For each line of the listing below that contains the string "agent", copy the line.

Entries provided START

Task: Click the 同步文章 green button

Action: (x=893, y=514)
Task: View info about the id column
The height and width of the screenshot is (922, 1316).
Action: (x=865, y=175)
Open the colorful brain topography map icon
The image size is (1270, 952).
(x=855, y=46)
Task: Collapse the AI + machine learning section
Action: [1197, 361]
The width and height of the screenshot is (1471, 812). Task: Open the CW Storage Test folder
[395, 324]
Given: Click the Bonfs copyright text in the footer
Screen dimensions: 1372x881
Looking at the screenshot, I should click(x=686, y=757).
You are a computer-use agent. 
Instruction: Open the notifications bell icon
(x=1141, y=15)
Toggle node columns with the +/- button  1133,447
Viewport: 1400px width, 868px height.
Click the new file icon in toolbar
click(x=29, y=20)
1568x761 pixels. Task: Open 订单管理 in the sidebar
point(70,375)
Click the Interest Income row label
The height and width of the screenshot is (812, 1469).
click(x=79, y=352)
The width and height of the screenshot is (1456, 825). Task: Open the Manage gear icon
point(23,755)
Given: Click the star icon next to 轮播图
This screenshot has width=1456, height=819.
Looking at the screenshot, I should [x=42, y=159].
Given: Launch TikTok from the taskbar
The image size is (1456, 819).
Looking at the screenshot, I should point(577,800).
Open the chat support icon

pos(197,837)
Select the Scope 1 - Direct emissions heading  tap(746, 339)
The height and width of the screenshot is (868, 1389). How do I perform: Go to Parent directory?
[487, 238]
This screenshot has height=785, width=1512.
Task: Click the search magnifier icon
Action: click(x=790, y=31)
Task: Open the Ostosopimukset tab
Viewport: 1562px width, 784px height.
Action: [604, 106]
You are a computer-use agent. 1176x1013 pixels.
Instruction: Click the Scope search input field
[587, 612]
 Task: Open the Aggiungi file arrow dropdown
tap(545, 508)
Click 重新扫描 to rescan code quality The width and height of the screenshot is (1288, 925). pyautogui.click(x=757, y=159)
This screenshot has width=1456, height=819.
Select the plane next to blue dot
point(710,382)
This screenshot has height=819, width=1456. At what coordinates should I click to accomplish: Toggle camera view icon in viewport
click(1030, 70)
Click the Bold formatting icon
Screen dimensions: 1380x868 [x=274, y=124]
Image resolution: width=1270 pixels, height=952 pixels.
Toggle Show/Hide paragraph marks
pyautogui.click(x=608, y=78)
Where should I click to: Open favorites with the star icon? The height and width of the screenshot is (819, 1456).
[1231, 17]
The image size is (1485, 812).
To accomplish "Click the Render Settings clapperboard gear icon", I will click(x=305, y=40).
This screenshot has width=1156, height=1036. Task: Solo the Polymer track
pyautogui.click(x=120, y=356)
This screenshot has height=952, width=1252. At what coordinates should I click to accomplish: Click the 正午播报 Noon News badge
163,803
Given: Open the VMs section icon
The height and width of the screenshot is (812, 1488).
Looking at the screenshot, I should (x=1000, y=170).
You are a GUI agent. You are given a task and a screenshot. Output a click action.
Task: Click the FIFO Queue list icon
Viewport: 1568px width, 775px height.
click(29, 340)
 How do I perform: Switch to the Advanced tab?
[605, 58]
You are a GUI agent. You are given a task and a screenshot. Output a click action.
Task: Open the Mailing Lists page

Entries provided END

# Response box:
You are a computer-use agent. 
You are a computer-use agent. 1176x1013 pixels.
You are a GUI agent. You are given a task and a screenshot. Output a click action.
You are a GUI agent. You are given a task and a screenshot. Output a click action.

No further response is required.